--- DATA TO PROCESS ---
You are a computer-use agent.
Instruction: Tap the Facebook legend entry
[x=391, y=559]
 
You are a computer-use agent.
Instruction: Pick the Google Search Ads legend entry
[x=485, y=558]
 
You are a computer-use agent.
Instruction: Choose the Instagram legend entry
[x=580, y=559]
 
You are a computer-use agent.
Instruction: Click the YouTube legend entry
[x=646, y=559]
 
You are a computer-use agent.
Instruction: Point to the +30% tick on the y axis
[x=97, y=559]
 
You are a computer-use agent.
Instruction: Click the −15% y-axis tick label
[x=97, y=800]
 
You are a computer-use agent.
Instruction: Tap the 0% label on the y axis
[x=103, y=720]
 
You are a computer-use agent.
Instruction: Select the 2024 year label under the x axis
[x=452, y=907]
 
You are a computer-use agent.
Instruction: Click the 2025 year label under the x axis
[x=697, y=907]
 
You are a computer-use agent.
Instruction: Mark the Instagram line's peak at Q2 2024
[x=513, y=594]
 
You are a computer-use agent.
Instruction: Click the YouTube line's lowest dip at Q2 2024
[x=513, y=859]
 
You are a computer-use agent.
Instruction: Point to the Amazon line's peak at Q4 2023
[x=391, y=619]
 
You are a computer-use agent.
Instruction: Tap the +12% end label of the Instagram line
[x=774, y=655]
---
▶ REQUEST
From the records above, extract each line that contains the word "peak" and reproduce it in full.

▶ EXPECTED OUTPUT
Instruction: Mark the Instagram line's peak at Q2 2024
Instruction: Point to the Amazon line's peak at Q4 2023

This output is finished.